Show all the lines in the data below that include the word "computer".

========

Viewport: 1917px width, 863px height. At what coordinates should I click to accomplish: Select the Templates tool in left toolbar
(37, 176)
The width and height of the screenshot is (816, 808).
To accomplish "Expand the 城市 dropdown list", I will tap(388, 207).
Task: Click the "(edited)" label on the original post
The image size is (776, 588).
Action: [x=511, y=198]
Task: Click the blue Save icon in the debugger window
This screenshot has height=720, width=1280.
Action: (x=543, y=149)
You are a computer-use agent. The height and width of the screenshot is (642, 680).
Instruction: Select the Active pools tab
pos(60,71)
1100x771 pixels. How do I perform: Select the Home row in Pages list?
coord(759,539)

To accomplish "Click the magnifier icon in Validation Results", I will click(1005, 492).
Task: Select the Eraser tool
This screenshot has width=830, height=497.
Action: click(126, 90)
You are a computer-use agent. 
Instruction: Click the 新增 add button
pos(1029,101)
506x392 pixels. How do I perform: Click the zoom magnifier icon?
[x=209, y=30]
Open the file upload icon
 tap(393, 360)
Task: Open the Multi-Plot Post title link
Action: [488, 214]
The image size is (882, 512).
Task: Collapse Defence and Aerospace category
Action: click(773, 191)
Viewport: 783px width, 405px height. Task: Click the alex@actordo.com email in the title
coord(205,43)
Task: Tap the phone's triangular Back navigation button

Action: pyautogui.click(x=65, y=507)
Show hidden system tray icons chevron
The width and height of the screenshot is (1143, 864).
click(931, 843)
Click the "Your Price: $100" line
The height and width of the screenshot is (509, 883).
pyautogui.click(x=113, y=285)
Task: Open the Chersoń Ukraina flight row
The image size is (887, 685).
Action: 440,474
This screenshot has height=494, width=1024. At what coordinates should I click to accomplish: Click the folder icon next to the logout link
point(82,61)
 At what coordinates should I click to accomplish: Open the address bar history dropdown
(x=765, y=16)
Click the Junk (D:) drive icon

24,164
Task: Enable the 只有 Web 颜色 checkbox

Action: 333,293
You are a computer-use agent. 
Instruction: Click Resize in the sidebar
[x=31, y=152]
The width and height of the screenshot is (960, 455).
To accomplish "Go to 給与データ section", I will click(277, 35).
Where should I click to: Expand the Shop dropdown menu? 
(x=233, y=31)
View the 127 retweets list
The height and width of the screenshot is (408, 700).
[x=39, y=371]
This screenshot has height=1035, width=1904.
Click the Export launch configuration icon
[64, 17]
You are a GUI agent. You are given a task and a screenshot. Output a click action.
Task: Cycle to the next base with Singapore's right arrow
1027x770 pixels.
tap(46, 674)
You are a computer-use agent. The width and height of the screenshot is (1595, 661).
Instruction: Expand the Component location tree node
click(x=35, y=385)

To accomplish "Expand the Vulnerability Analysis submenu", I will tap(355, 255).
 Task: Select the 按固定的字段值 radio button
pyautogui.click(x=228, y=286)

========

Written response –
You are a computer-use agent. The height and width of the screenshot is (642, 680).
You are a computer-use agent. 
You are a computer-use agent. 
You are a computer-use agent. The width and height of the screenshot is (1595, 661).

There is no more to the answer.